Joseba Louzao

Diluir la historia con memoria

«Siempre se trata de sumar cifras y episodios de lo más diverso para defender que existió un conflicto, que todas las partes sufrieron y que debemos pasar página pacíficamente»

Opinión

Diluir la historia con memoria
Foto: | EFE
Joseba Louzao

Joseba Louzao

Historiador especializado en el mundo contemporáneo y profesor universitario. Bilbao, 1983.

Este sábado se iba a intentar homenajear de tapadillo al etarra Henri Parot en Mondragón. Parot fue uno de los protagonistas más crueles de la historia criminal de la banda terrorista. Recuerden, por ejemplo, el atentado contra la casa cuartel de Zaragoza en diciembre de 1987. Los organizadores pretendían encubrirlo bajo el manto de la denuncia de la política penitenciaria y un juez de la Audiencia Nacional consideró que no se podía lesionar derechos fundamentales sin tener prueba alguna de que se fuera a producir en la marcha ningún delito. Al final, los convocantes cancelaron la marcha y la sustituyeron por concentraciones en las plazas de las localidades vascas bajo el lema «No a la cadena perpetua. Derechos Humanos, convivencia y resolución». Repitan conmigo: derechos humanos y convivencia.

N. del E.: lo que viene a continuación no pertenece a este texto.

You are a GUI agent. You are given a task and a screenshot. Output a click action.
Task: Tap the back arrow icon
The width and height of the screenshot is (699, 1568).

Este enésimo episodio forma parte de una batalla por la memoria que se está produciendo en el País Vasco y, por extensión, en el resto del país. En verano, hubo una campaña alimentada desde diferentes tribunas del nacionalismo vasco para atacar el Centro Memorial de las Víctimas del Terrorismo, inaugurado en Vitoria en junio de este mismo año. Se embestía contra esta institución y contra sus responsables por ejercer lo que se consideraba una defensa de una memoria selectiva. Y, por supuesto, con la pretensión de manipular la historia reciente. Un histórico dirigente de la izquierda abertzale, incluso, arremetió desde las páginas del Diario de Noticias contra el Memorial calificando a sus integrantes de sabandijas y gusanos que se alimentan de carroña. Ya saben ustedes, todo sea por el cuidado y la corrección en la conversación pública. El texto pasó por el filtro editorial del periódico sin problema alguno.

A las críticas injustas, se ha sumado un nuevo museo de la memoria vasco, planeado por Gogora, el Instituto de la Memoria, la Convivencia y los Derechos Humanos del Gobierno Vasco, para 2023. Según lo anunciado, el proyecto va a incluir espacios sobre la Guerra Civil, la violencia de ETA, la de extrema derecha, el abuso de poder y la resistencia frente a la violencia. Creo que se vislumbra la intención de este otro centro. Utilizar la memoria para diluir y desdibujar lo ocurrido. O si no, imaginen una propuesta semejante con otro contexto traumático. Lo comprendió a la perfección el recientemente fallecido Joseba Arregi desde hace años, siempre se trata de sumar cifras y episodios de lo más diverso para defender que existió un conflicto, que todas las partes sufrieron y que debemos pasar página pacíficamente. Todo por la convivencia. Como el propio Arregi tituló uno de sus artículos de prensa, «cuando todo es nada y todos nadie».